Park v. Funderburk

68 S.E. 963 | S.C. | 1910

September 26, 1910. The opinion of the Court was delivered by The defendants bought a stallion called "Capuchin" from McLaughlin Brothers, of Columbus, Ohio, at the price of $3,500 for which they gave three plain negotiable notes. At the same time McLaughlin Brothers gave the defendants a separate paper containing certain guaranties with respect to the soundness and capacity of the horse. The plaintiff, claiming to be an indorsee and purchaser for value before maturity, brought this action on the note for $1,166 due December 1, 1907. The defendants denied in a qualified way that they had given the note, and *78 set up the failure of McLaughlin Brothers to make good their guaranties, and the return of the horse to them; they denied the transfer of the note to the plaintiff, and alleged that if the transfer had been made the plaintiff took it with notice of their defenses.

On the trial the Circuit Judge directed a verdict in favor of the plaintiff, and the question made by the appeal is whether the evidence admitted of any other inference than that the plaintiff had acquired title to the note by indorsement before maturity without notice of a valid defense thereto.

The plaintiff introduced the note with the name of the payee written on the back, and testified that he bought it in the regular course of business giving his bank check for the purchase money without notice of the consideration or of any collateral agreement or of any defense.
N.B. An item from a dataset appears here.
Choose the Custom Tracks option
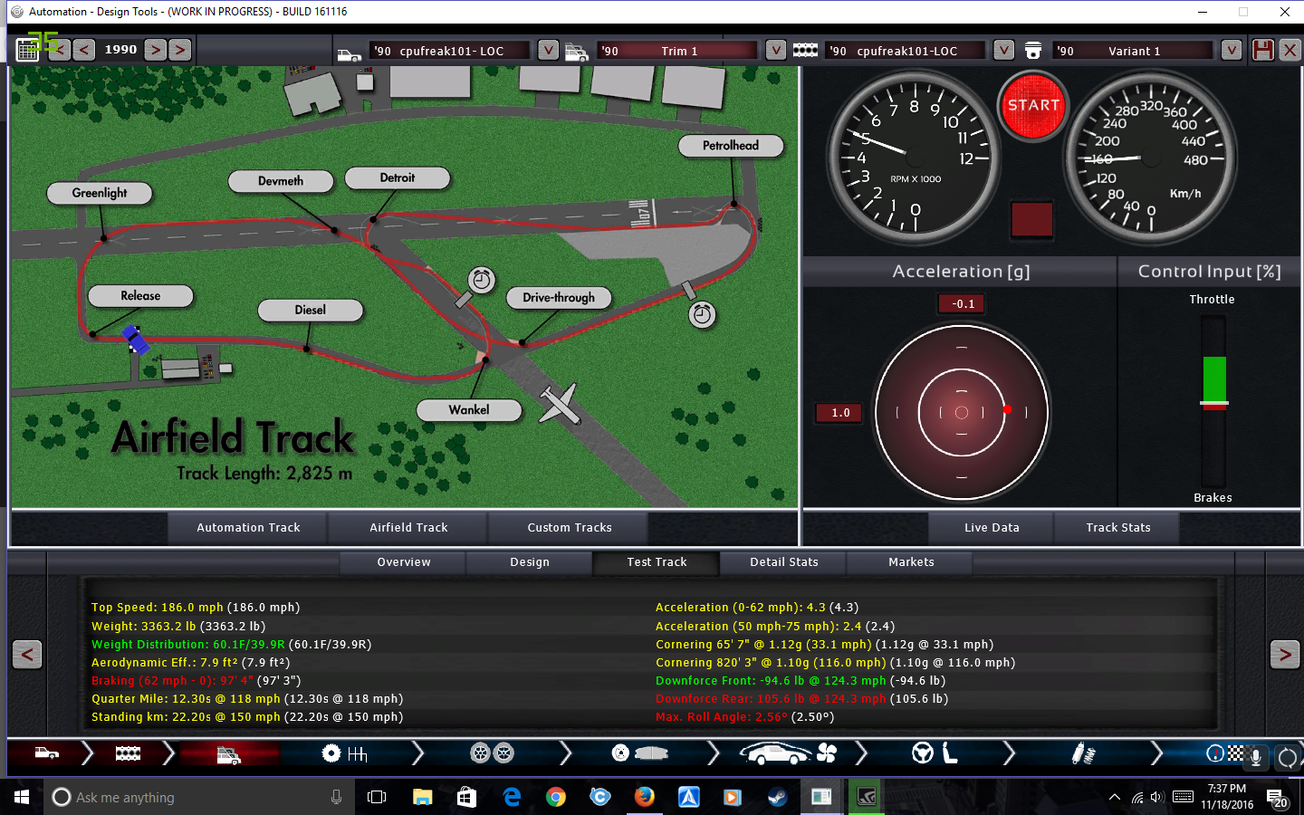 coord(570,528)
The check for $1,100 indorsed by McLaughlin Brothers was also introduced. The defendants insist that there was no evidence that the indorsement of the name of the payees was made by them or by their authority; but this position is untenable, since the plaintiff testified that the note was delivered to him by one of the members of the firm of McLaughlin Brothers with the firm name written thereon. Obviously this was an adoption by the firm of the signature on the back of the note; and a signing authorized by a party or adopted by him is quite as good as a signature written by his own hand. But aside from this evidence, the holder of a promissory note with the name of the payee indorsed thereon is presumed to be the indorsee for value before maturity without notice. FirstNational Bank v. Anderson, 28 S.C. 143, 5 S.E., 343; 32 S.C. 538,11 S.E., 379; 8 Cyc., 229. There was no evidence whatever offered by the defendants on this point contrary to that of the plaintiff, or tending to overcome the presumption of law. *79

The defendants next contend that the Court should have submitted to the jury the question whether the note was invalid in the hands of the plaintiff because there was evidence that it had been procured from the defendants by the fraudulent representations of the payees of the note to the effect that it was not a negotiable promissory note but a paper expressing conditional liability. No principle is better established than that the fraudulent representations of the payee of a promissory note as to the nature of a paper which can be plainly read will not avail the maker in a suit brought by the indorsee for value before maturity without notice. Sims v. Lyles, 1 Hill, 39; Hand v. Savannahand Charleston Railroad Company, 17 S.C. 219.

The position on behalf of the defendants M.C. Gardner, Samuel Laney, and W.S. Langley that there was no evidence of their signing the note is not well taken. The defendants T.M. Belk, L.M. Clyburn and L.S. Elliott testified in effect that all the defendants signed the notes and there was no evidence to the contrary.

It is the judgment of this Court that the judgment of the Circuit Court be affirmed.